Like most people, I find it too easy to fall into the trap of eating for eating's sake. Much of the time, I'm not even enjoying (much less needing) the food I'm eating. What I will do from now on is to only eat if I know I'm going to enjoy the food. (Or if I'm super hungry.) I won't waste the calories I'm ingesting on mediocrity.

Another Tactic

Here's another tactic for staying away from the dinner table, by the way: write a super long blog post. Another few days on the toast diet...

Week Ten - Sprint Two, Day Four

Thu 13 September 2018

I dropped about three-quarters of a pound yesterday, not quite the full pound I thought I could do. Now, I'm considering my options for what would constitute a successful week or not.

If I get back to my pre-Vegas weight, another pound and a half drop from here, I think I will consider that a wash. That would put me two weeks and two pounds behind schedule. In that event, I think I would have to push my target date back a week.

If I get below my pre-Vegas weight (by another pound or so), then I will consider that progress made (though not the full success). In this case, I would need to do another sprint before week fifteen to get myself completely back on track. I think it would be doable.

So there's my goal: drop at least another two pounds before Sunday. This will allow me to still hit my original target date by executing another sprint sometime in the next month. I still haven't done any major exercise this whole time. I may put in a rowing session or even a full surf sometime in the next day or two. If I do that, I'll have to be careful not to overeat in the hunger aftermath.

Week Ten - Sprint Two, Day Three

Wed 12 September 2018

Half a pound from yesterday, not bad. About halfway through the day, I started getting that low blood-sugar feeling. I ended up giving in and ate a cup of yogurt, some chicken and rice, and an ice cream bar around lunch time. That was it for the day, and I was able to refrain from eating after that. So half a pound of weight loss is pretty good. I'll rebound from yesterday and try to stay on the toast mono-diet all day today and see where that takes me.

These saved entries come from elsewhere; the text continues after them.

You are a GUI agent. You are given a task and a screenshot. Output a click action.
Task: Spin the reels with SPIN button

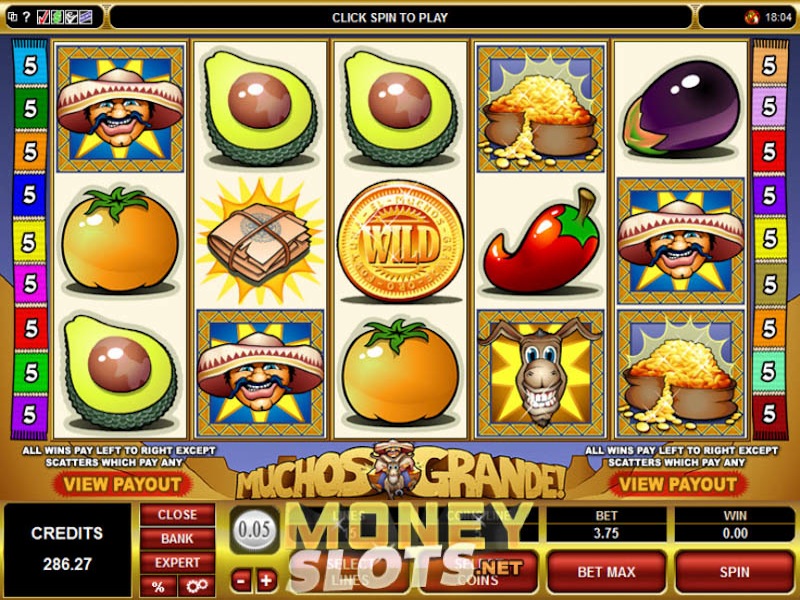pyautogui.click(x=734, y=572)
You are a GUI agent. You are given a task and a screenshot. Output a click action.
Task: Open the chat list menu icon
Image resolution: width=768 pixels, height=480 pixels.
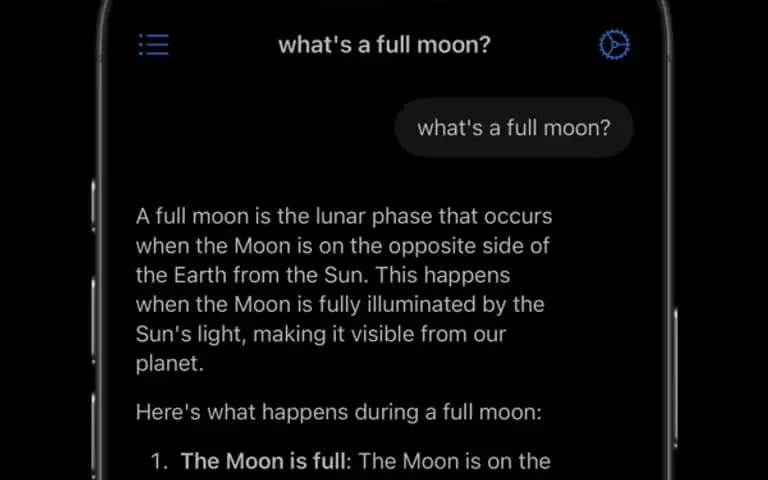pyautogui.click(x=154, y=45)
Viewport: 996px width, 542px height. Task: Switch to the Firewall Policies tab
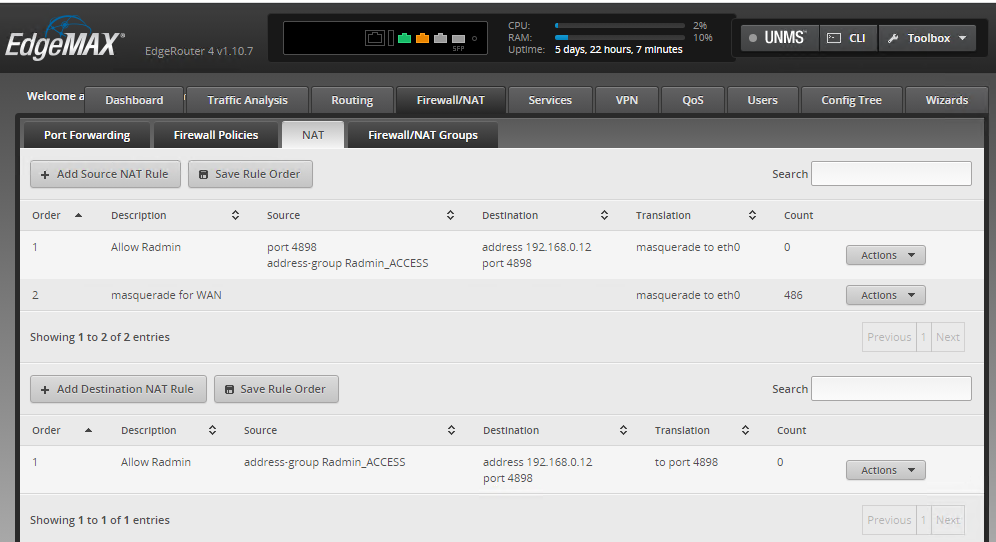pos(216,135)
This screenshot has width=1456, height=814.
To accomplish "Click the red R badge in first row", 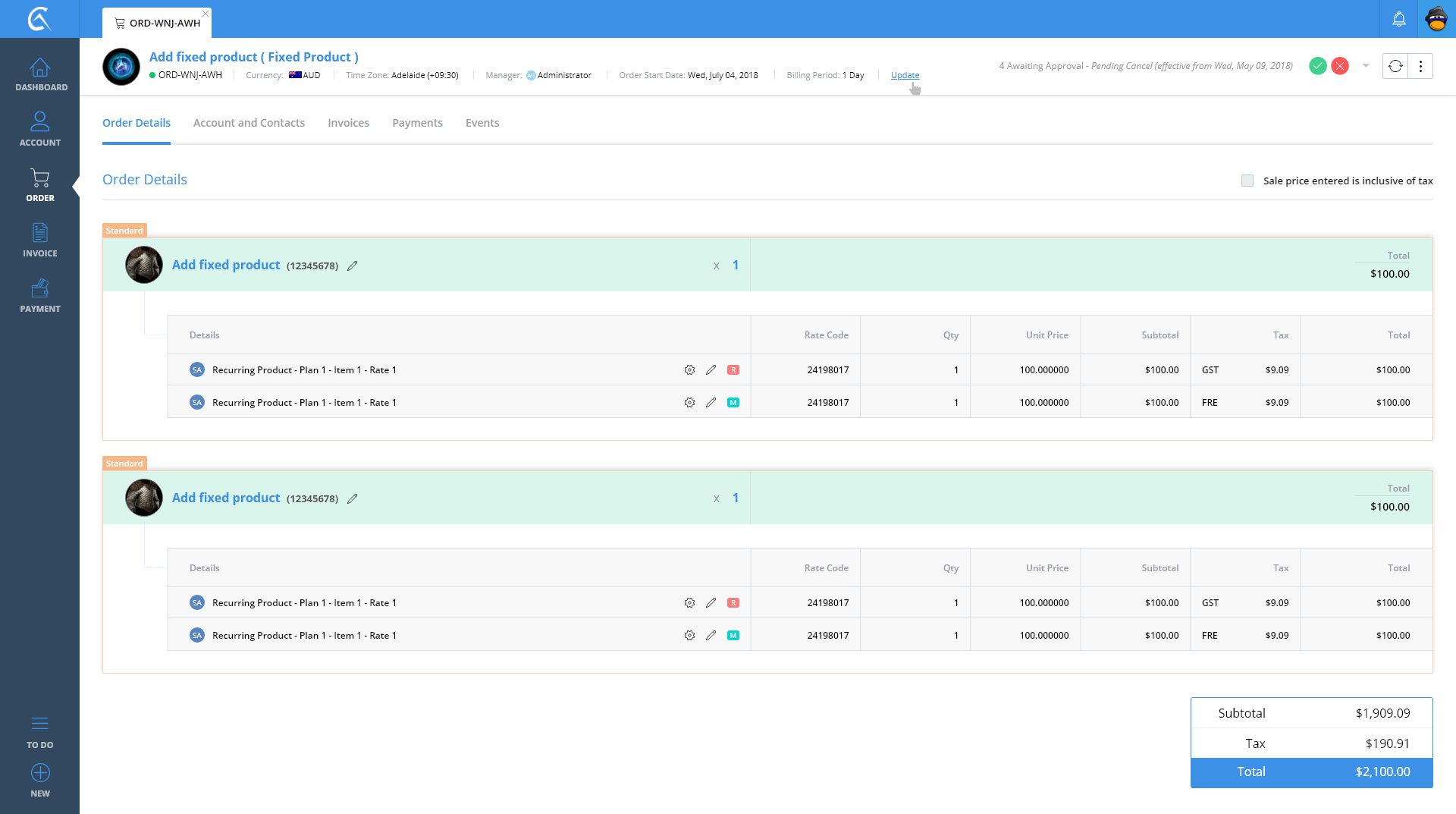I will click(733, 370).
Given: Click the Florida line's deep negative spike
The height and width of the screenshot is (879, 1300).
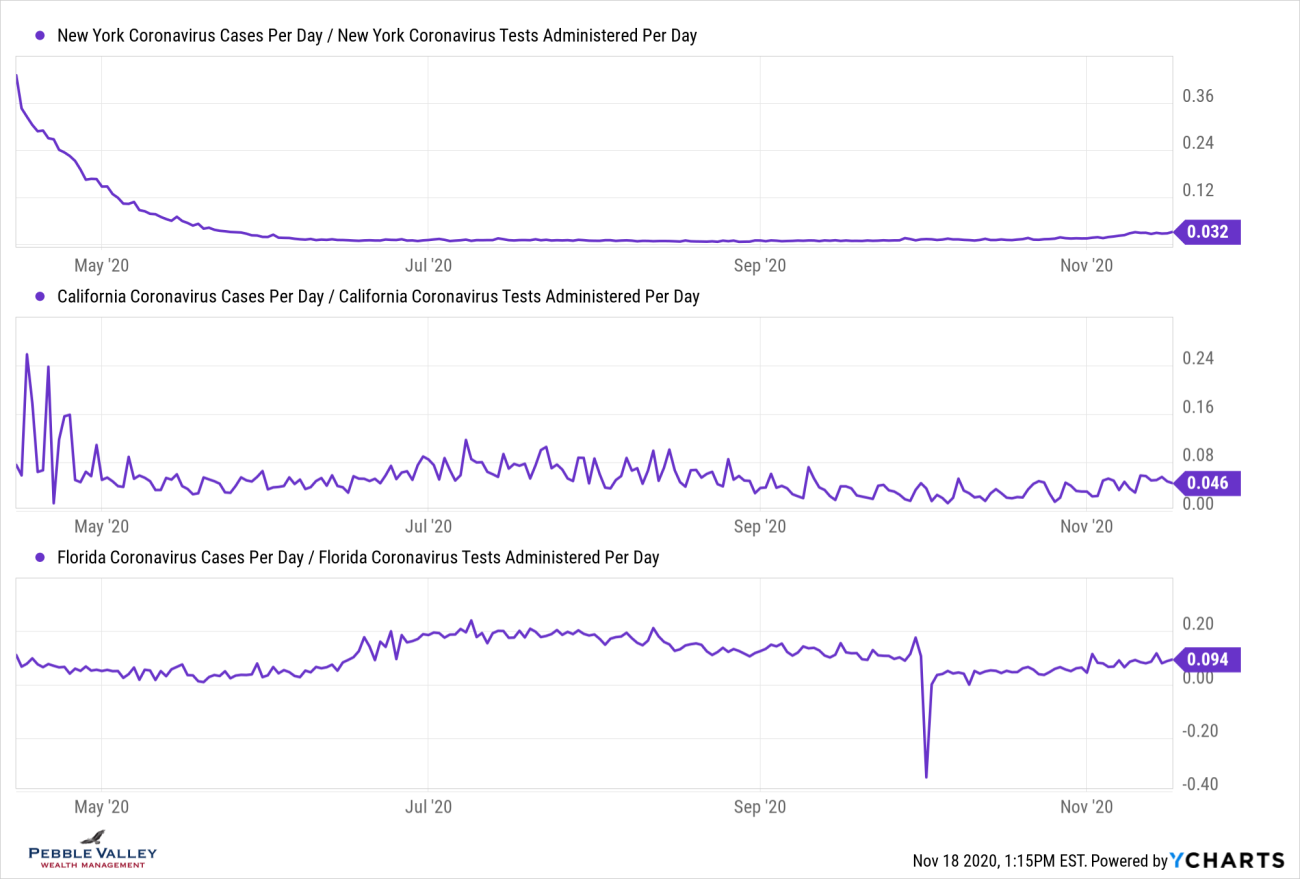Looking at the screenshot, I should [926, 776].
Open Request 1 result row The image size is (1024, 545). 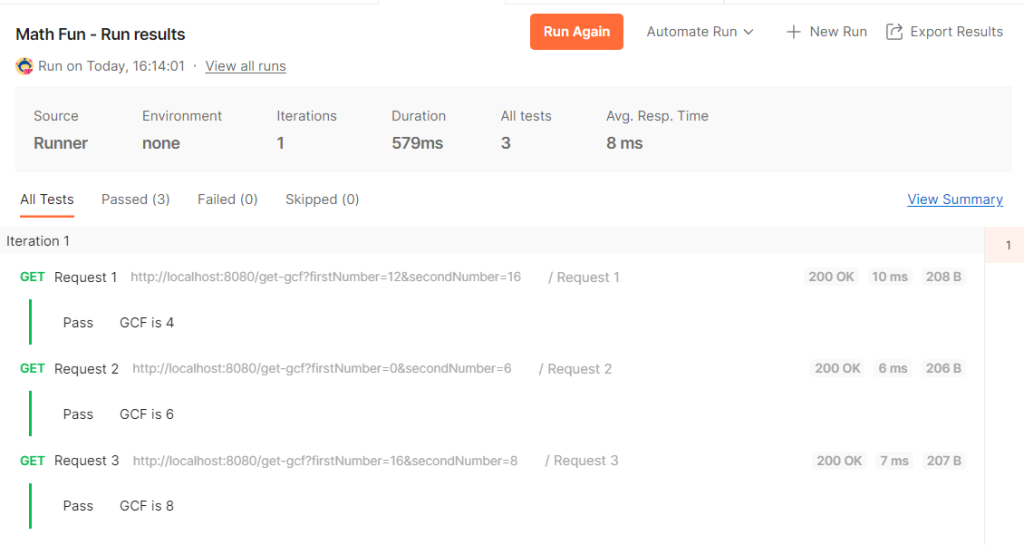click(85, 277)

Once I see where I stand tomorrow morning, I'll figure out what an achievable goal is for the week. Five pounds total is still within sight, although looking less likely now. About three more pounds to go from here. I think I ought to be able to drop one pound today.

Week Ten - Sprint Two, Day Two

Tue 11 September 2018

I ate about eight slices of toast plus a bowl of granola all day yesterday. Decent progress made, dropping one and a half pounds in the process. I still have over four pounds to go to get back in pace. I'll give it another couple of days before I make any judgements for the week.

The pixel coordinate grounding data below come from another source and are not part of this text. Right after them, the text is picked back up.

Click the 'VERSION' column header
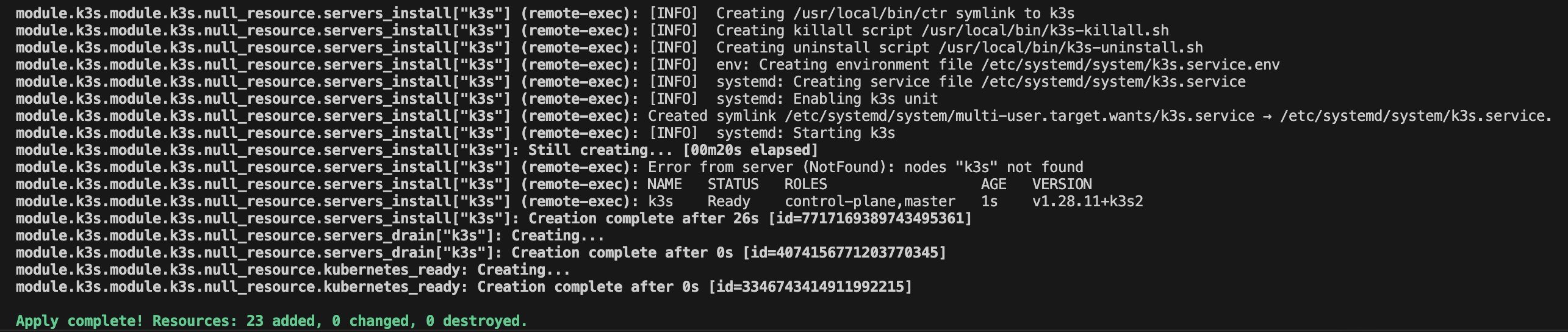This screenshot has width=1568, height=332. [1062, 184]
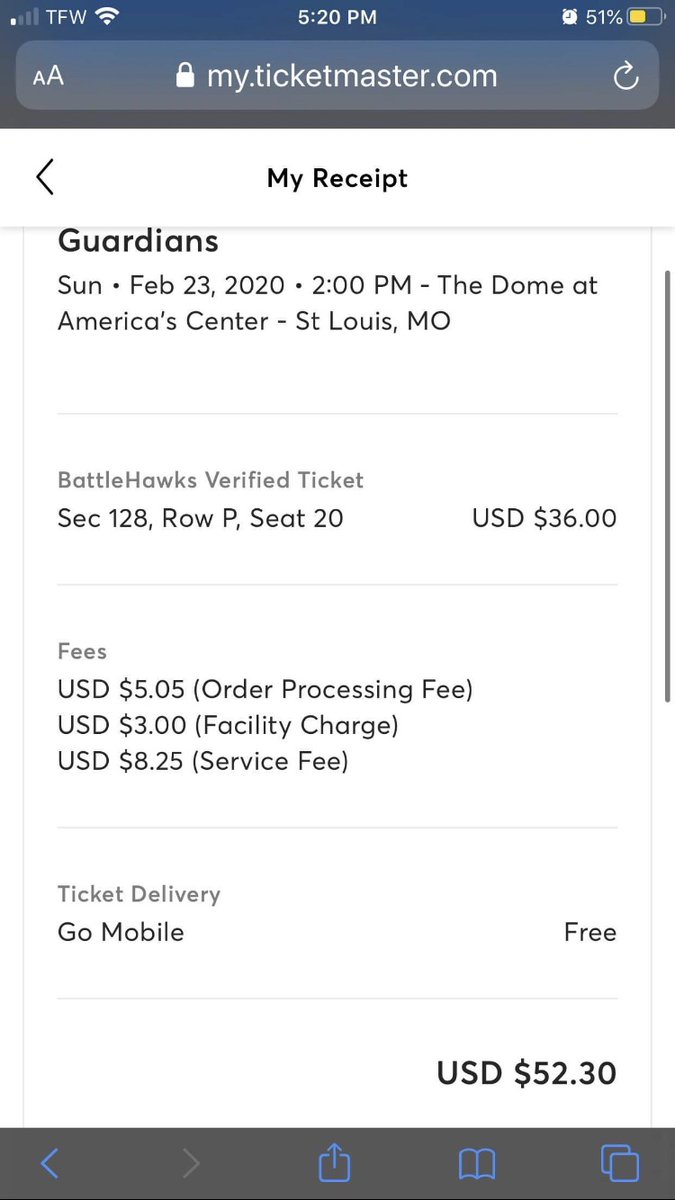This screenshot has height=1200, width=675.
Task: Tap the My Receipt header title
Action: (x=337, y=178)
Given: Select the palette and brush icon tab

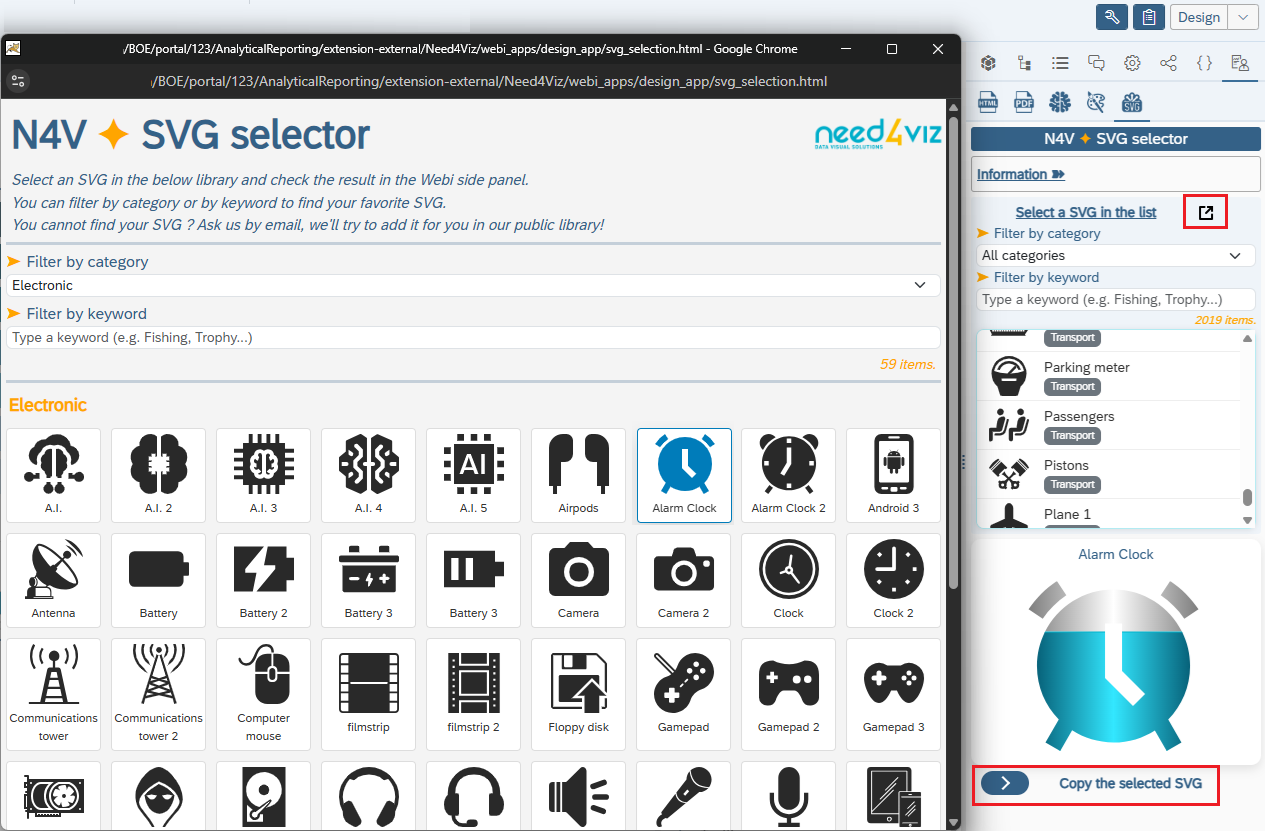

Week Ten - Sprint Two, Day One

Mon 10 September 2018

I don't know if I'm necessarily off to a good start, but at least I'm not off to a bad start.

Good intentions at the beginning of the day yesterday succumbed to bad habits acquired over the past week. By evening time, I was doing okay, but I gave in and ate a couple of leftover tacos in the fridge. The tacos weren't even that good — a waste of calories. Despite that failure, I still managed to drop about a quarter of a pound from the previous day.

Today, I'm in a better mindset. I'm on the toast mono-diet (aside from some granola cereal and maybe some fruits).

I think I will manage okay over the next day or two, then wherever I am Thursday morning will be the starting point for some hard work going into the weekend. A pound a day for five days doesn't seem sustainable, but I should drop at least two to three before the weekend. That will bring me back to the seven-day average. (More on that seven-day average in a future post.)

I don't intend to do a daily tactics post, as I did during the first sprint. I may do one or two before the week is over.

Something else I may throw in this week: exercise. Oooh, I know. I said it's not necessary and it can even hurt the cause. Those facts still remain true. However, I may need a slight boost in calorie expenditure to help push me over the top for this sprint. If I do exercise this week, I will be extra careful to not let myself give in to the hunger afterwards. In addition, I still need to eat as little as possible, regardless of the exercise I do.

Anyway, that's a decision for another day. For now, I'm just going to try and embrace the hunger for the rest of the day.